Общие свойства ценностного бытия и жизненного пространства по-разному раскрываются в рискогенном обществе. Векторы российского рискогенного общества, пока не реализовавшего стандарты и требования посттехногенной модернизации, пролегают через обширные зоны жизненного пространства российских этносов, неблагополучных в экономическом плане регионов и пересекаются в жизненном пространстве личности. В ролевом пространстве личности феномены коллективного риска проявляются в групповых ощущениях опасности надвигающейся беды, в страхе перед неизвестным будущим. Минимизация таких рисков связана с их рационалистической оценкой, стремлением предвидеть последствия рисков и возможный ущерб. Оптимизация индивидуального риска в зоне рискованных действий группы чаще всего реализуется в пользу групповых интересов. Вместе с тем, преодолевая ситуацию коллективного риска, отдельный индивид стремится обрести самоидентичность, постараться разрешить собственную амбивалентность, обрести себя, а значит по-своему стать счастливым.

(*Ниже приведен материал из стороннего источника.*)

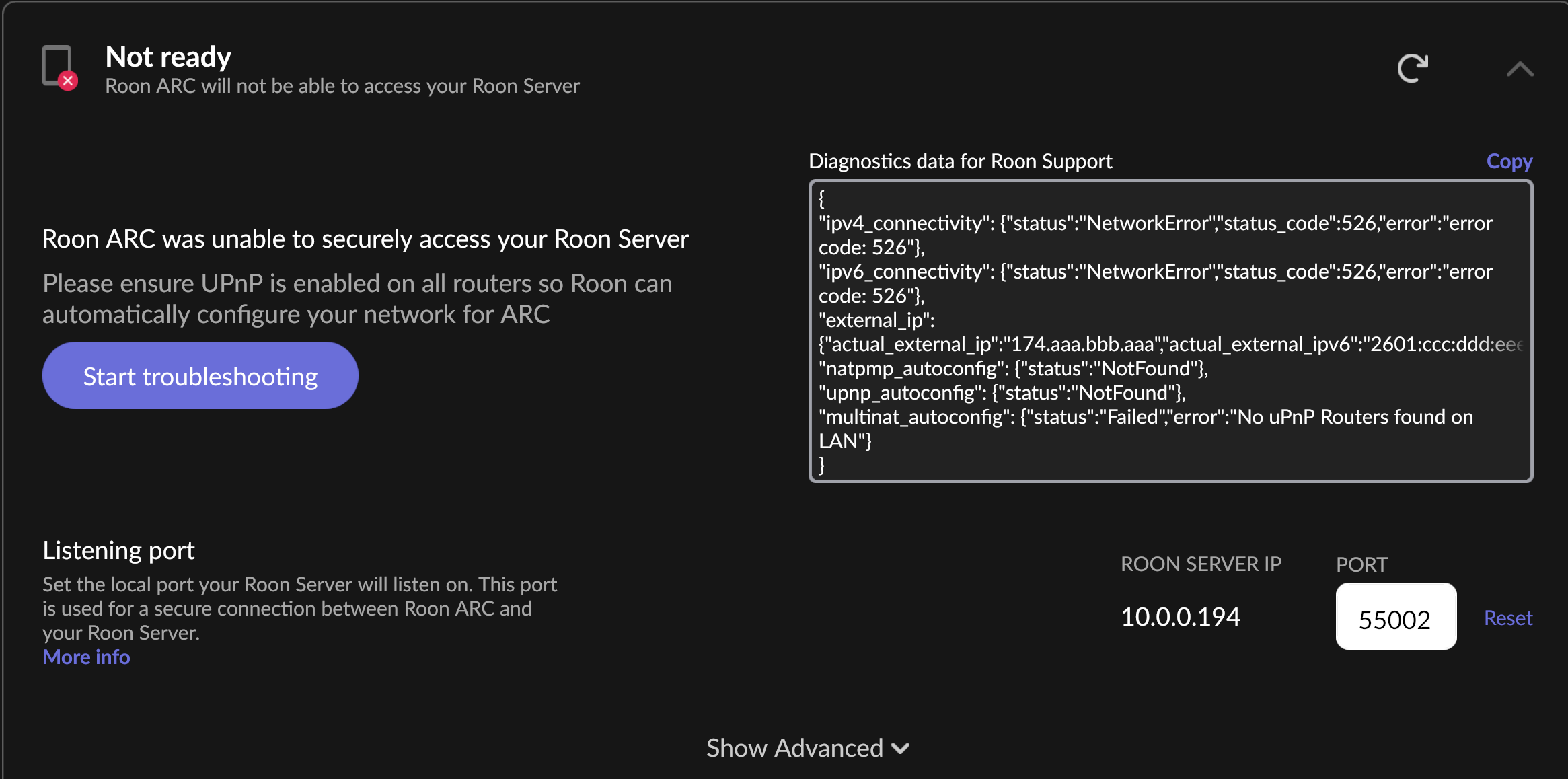
Task: Click the upnp_autoconfig NotFound line
Action: tap(1002, 393)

Современные философские проблемы человека в рискогенном обществе связаны с разработкой концепта системного риска. Конструктивная направленность этого концепта, сочетающего интуитивное и рациональное начала, заключается в его способности прояснить место человека в пространственно-временной структуре рискогенного общества. Эвристическое значение концепта системного риска заключается в возможности обозначить новые формы жизненного пространства человека в новой социальной реальности. Прогнозируя дальнейшее развитие концепции жизненного пространства человека в рискогенном социуме, можно предположить, что глобализация ситуаций риска в сочетании с нарушением стабильности и устойчивости развития в отдельных странах требует отхода от традиционных форм управления сложными социальными системами и создания инновационных проектов управления рисками. При разработке проектов рискогенного общества как одного из вариантов развития информационного общества, можно говорить об альтернативных стратегиях управления глобальными рисками, где проблемы человека, его ценностного бытия должны оставаться перспективными ориентирами философского проектирования постсовременного мира.